Have them roll the ball and tell you what number they imagine they rolled.

You now know where they need to start from.

“This arrow doesn’t really spin, of course, so I’ll just turn it over and rotate it a few times….”

Turn the arrow face-down and rotate it a few times, stopping with the untorn-edge facing the end you need to start the counting from.

“Now it’s up to you. Do you want to turn the paper over to the left or to the right. Wherever the arrow ends up pointing is the side we’ll start from.”

Due to Paul Harris’ Pointer Anomaly, it doesn’t matter which way the arrow is turned over.

You now take the game piece and set it on the first piece on that end or just outside of it, depending on what you need.

Verify the number and then count, using the game piece, to that position on the gameboard and it will be the force outcome.

You can, and probably should, emphasize that they mixed up the pieces, “rolled” the number, and determined which side to start from.

You’ll need to find the broader presentation for this yourself. This works great with Phill Smith’s Nameless Example patter in the Quinta Ebook. Or you can use it to force the one good option in a sea of bad. Or the one bad option in a sea of good.

You don’t need to be doing a presentation based on “games” for this to make sense. Ultimately, this can be seen as just a more fun and “random” way to select one of five possibilities. So whatever your premise is, you can potentially fit this version of the force in it. It is, of course, a rather leisurely way to force one in five items. So the pacing would be a more important consideration than whether the “game” concept is thematically consistent with the rest of the trick.

The value of the Paper Gameboard presentation is in these elements:

  1. That it stretches out the selection procedure (which is usually what I want).

DIRECTIONS FOR THIS TASK
Set down the portion of the paper gameboard passage that begins at the words "You’ll need to" and stops after "sea of good.", keeping every word and mark unchanged.

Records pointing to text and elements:

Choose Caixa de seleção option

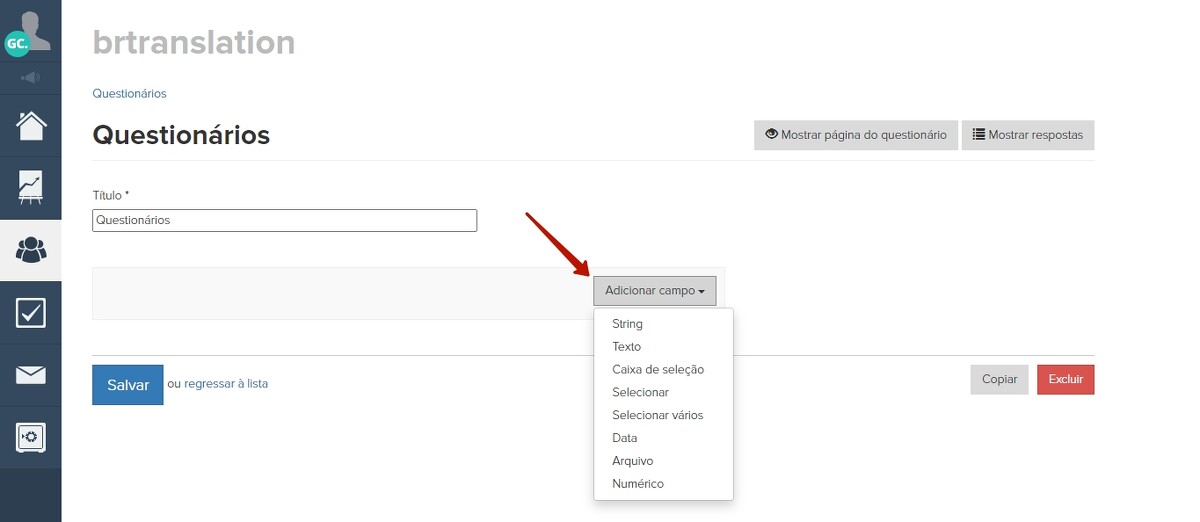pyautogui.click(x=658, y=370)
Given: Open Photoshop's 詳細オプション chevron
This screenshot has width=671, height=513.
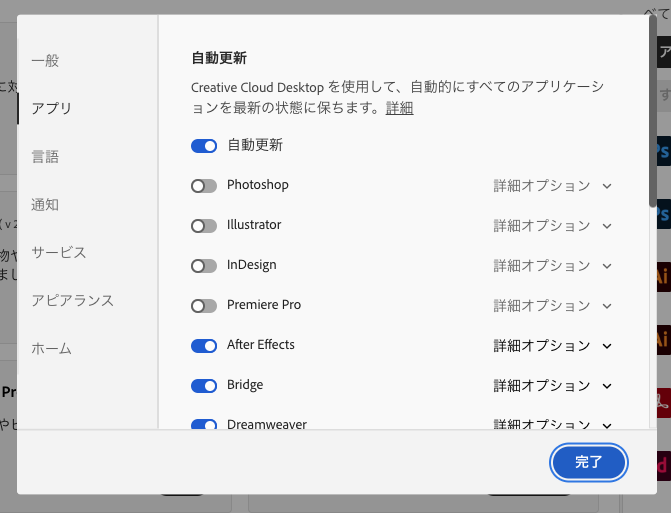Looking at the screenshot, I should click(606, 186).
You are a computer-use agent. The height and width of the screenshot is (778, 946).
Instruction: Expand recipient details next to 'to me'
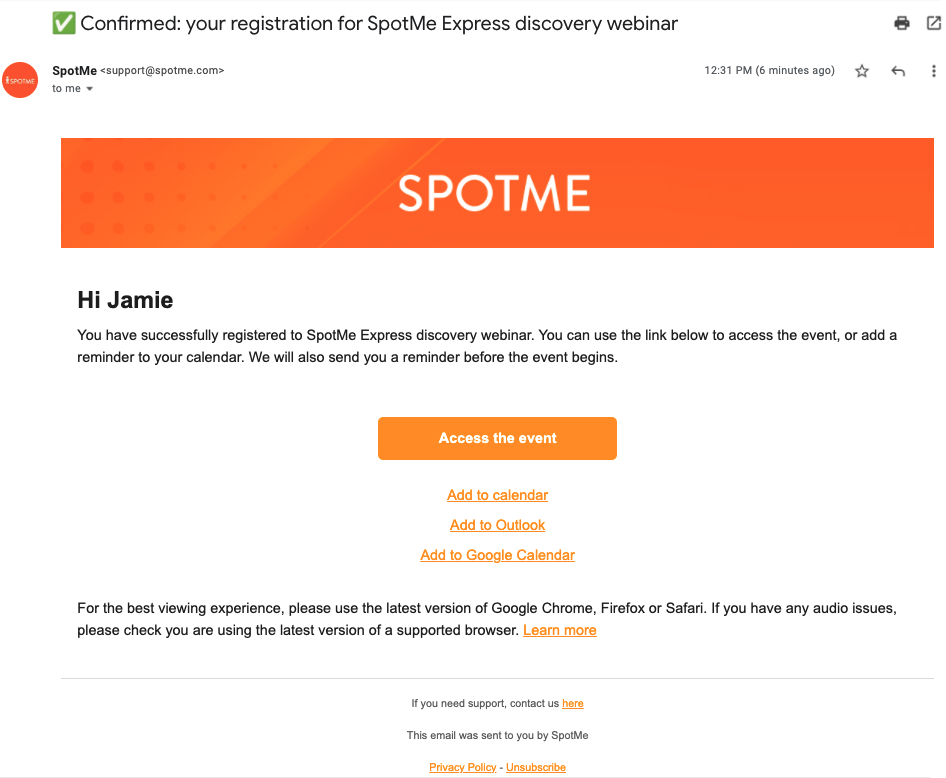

THE RESULT
You’ll need to find the broader presentation for this yourself. This works great with Phill Smith’s Nameless Example patter in the Quinta Ebook. Or you can use it to force the one good option in a sea of bad. Or the one bad option in a sea of good.